Akibatnya sejumlah bangunan pasar yang sudah berdiri pun tanpak sudah ditumbuhi semak belukar dan tanpak tidak terurus. Sementrara beberapa pintu kios juga tanpak rusak.
Menurut keterangan sejumlah pedagang jauhnya keberadaan bangunan pasar membuat pedagang enggan dipindahkan ke pasar yang telah dibangun oleh pemerintah tersebut.
“Lokasi pembangunan pasar tersebut dari pasar yang sudah ada sebelumnya berjarak 5 kilometer, itu pun akses jalannya susah, jadi siapa yang mau berbelanja disitu, maka kami para pedagang tidak mau pindah disitu,” papar Umi salah satu pedagang.

Selain kondisi pasar di Dusun Sudadadi, Desa Teluk Panji I, Kecamatan Kampung Rakyat yang sepi dari aktivitas pedagang, kondisi pasar inpres yang berada di jalan lingkar Kotapinang, Kabupaten Labuhanbatu Selatan yang dikerjakan sekitar Tahun 2014 silam juga bernasib sama. Bahkan tiang besi yang biasa terpancak sudah banyak yang hilang karena tidak diawasi.

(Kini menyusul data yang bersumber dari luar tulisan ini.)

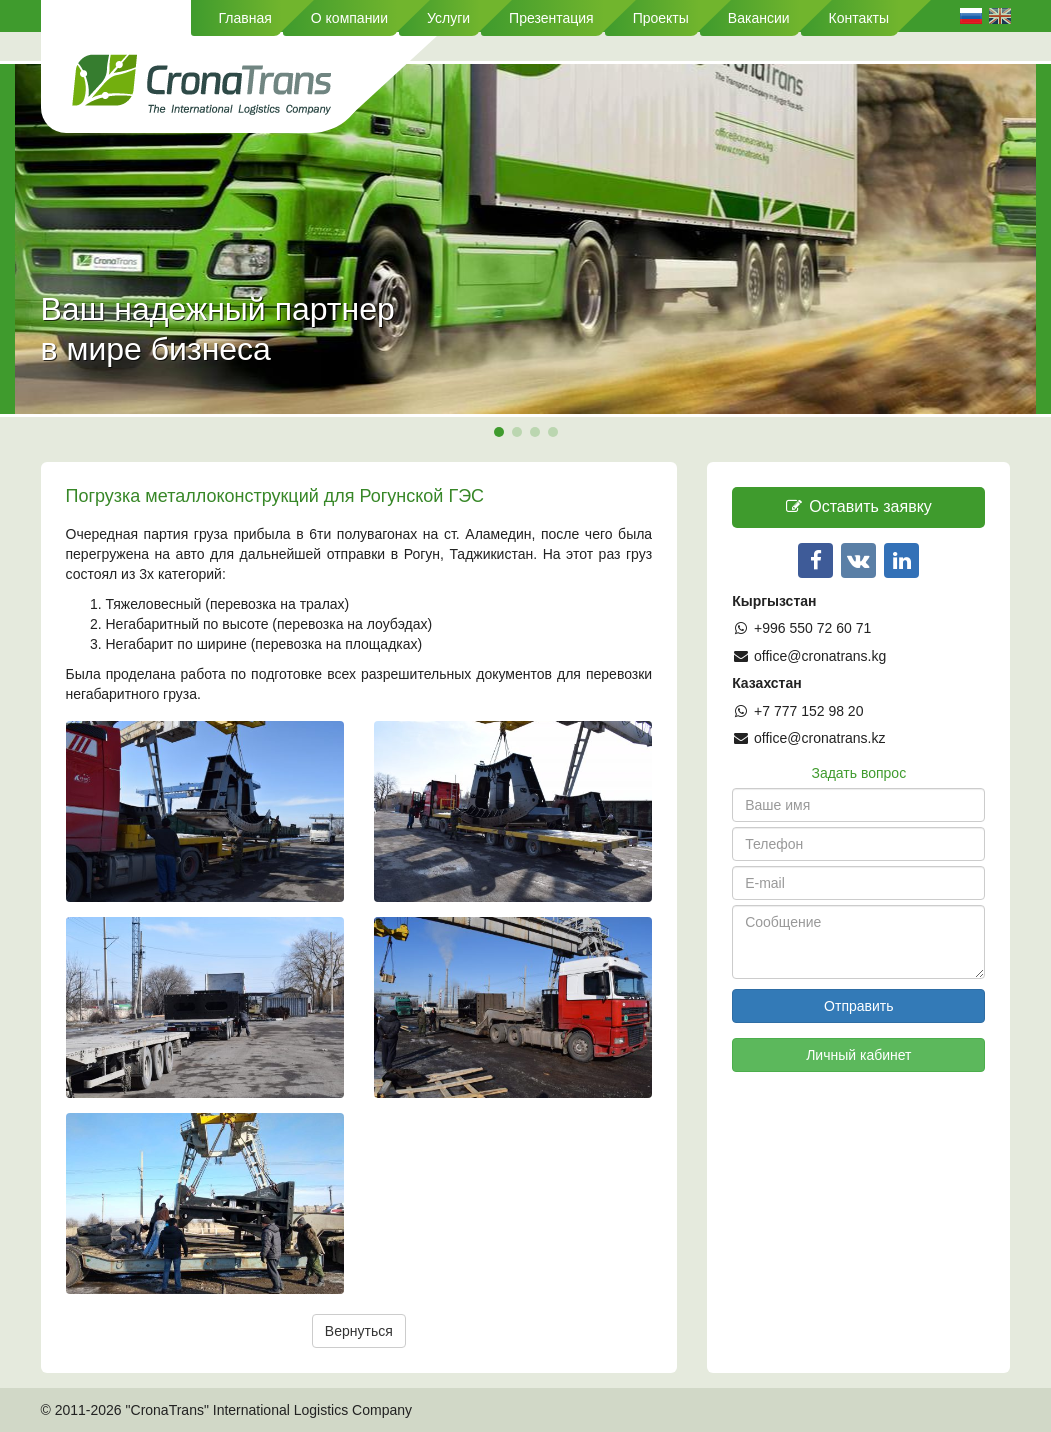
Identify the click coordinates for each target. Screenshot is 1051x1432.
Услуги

Demikin juga pembangunan pasar di Dusun Sumberjo, Desa Asam Jawa, Kecamatan Torgamba yang juga mengalami kondisi yang serupa.

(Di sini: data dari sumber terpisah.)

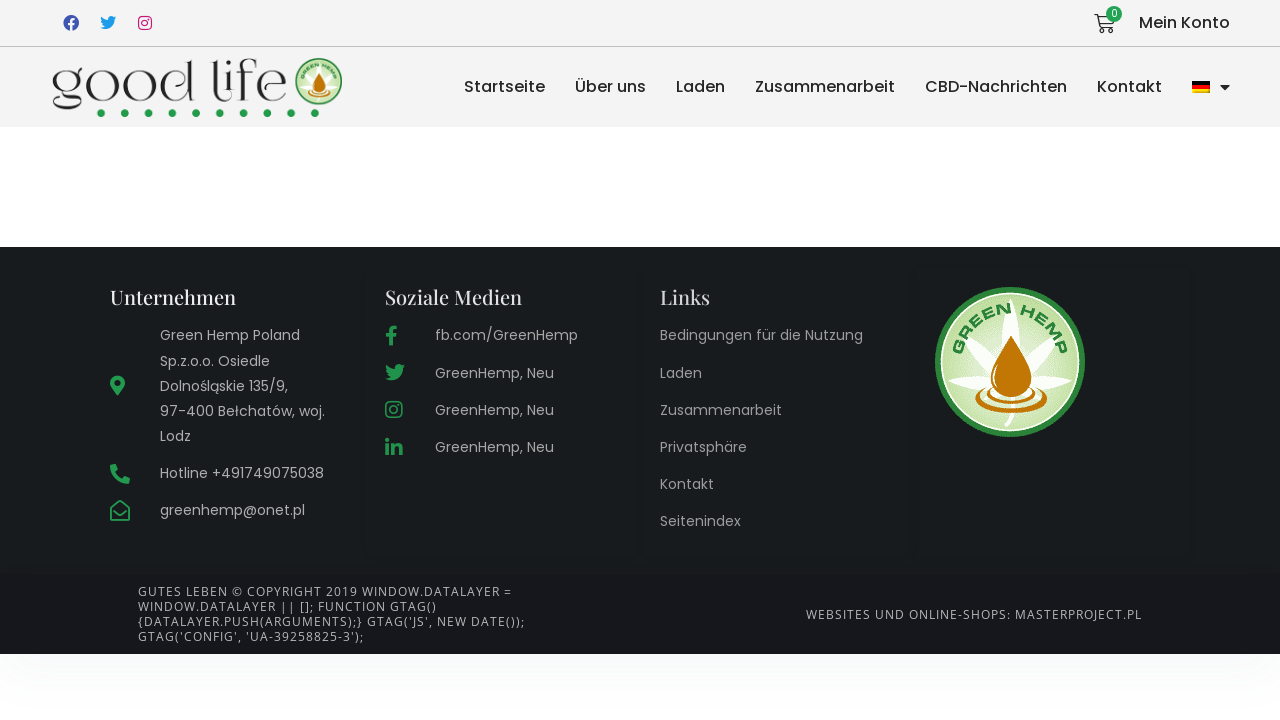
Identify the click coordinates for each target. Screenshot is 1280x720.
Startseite (504, 86)
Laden (700, 86)
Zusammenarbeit (825, 86)
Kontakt (1129, 86)
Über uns (610, 86)
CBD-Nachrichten (996, 86)
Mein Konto (1184, 22)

Sementara itu, awak media mencoba untuk menghubungi Kepala Disperindag Labuhanbatu Selatan Junjungan Harahap untuk mengkonfirmasi perihal kondisi pasar tersebut melalui via Whats’App namun hingga berita ini diterbitkan, awak media belum menerima konfirmasi dari yang bersangkutan (Mirwan Hasibuan).